Meal Type
Breakfast
Cuisine
Japanese
Author
Jessica Lord
Serves
3
Preparation Time
5 minutes
Cooking Time
5 minutes

Ingredients

Soup Base

  • 8g Instant Kombu Dashi
  • 5 g Instant Bonito or Shitake Dashi
  • 3 cups water
  • 1 - 2 tsp soy sauce, tamari
  • 1 - 2 Tbsp Miso paste, red or white.

Optional Fillings

  • Leftover tofu
  • Slice green onions
  • Re-hydrated wakame seaweed
  • Re-hydrated shitake, sliced

Instructions

  1. Select vegan, gluten free or traditional.
  2. If you have both stock pre-made in liquid form, simply use 2 cups kombu to 1 cup alternative flavour dashi.
  3. Prepare optional fillings and transfer to serving bowls.
  4. Combine stock or stock powder/ granules and water and bring to the boil, add the soy sauce and stir, reduce heat to low.
  5. Using a fine mesh strainer, dissolve 1-2 Tbsp of miso paste into the dashi broth to ensure there are no lumps, (miso paste tends to vary). 6, Once combined, taste test and add extra miso or soy sauce if required.
  6. Serve by ladling the soup base into the prepared bowls, over the optional ingredients if using.
  7. Miso Soup is served with chopsticks, allowing you to select the optional ingredients individually, stir and drink the soup from the bowl.

Notes

  • You can substitute tamari for the soy sauce, but remember to check the miso paste, there shouldn't be a problem, but best to be safe.
  • Miso paste comes in many different flavours and textures depending on which beans are used and which country manufactures it, using a mesh strainer helps you keep a smooth soup whilst still using whichever miso you prefer, we have had great results from Japanese red and white miso, as well as a korean miso which had a richer ferment and a chunkier texture.
  • Traditional miso uses kombu and katsu/ bonito dashi and has silken tofu, wakame, green onions and sometimes baby clams.
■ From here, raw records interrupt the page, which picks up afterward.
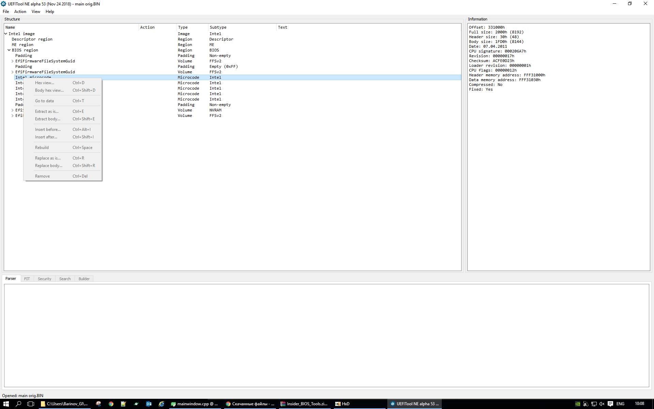This screenshot has width=654, height=409.
Task: Expand the second EfiFirmwareFileSystemGuid volume
Action: (13, 72)
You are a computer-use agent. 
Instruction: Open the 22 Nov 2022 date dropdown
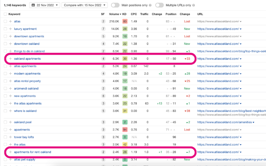pyautogui.click(x=45, y=5)
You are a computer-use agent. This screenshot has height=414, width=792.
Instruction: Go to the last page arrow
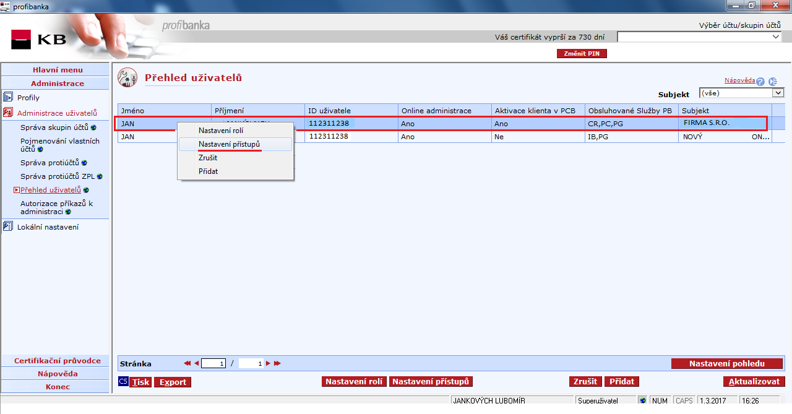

Everyone has their own way of making miso, but if you object to any of the traditional ingredients, best to check before ordering this soup on blind faith in an Asian Country... Owen this means you.
  • All Miso soup is dairy free, refined sugar free, and it will always contain salt, but given your choices regarding stock and optional extras it can be gluten free or even vegan.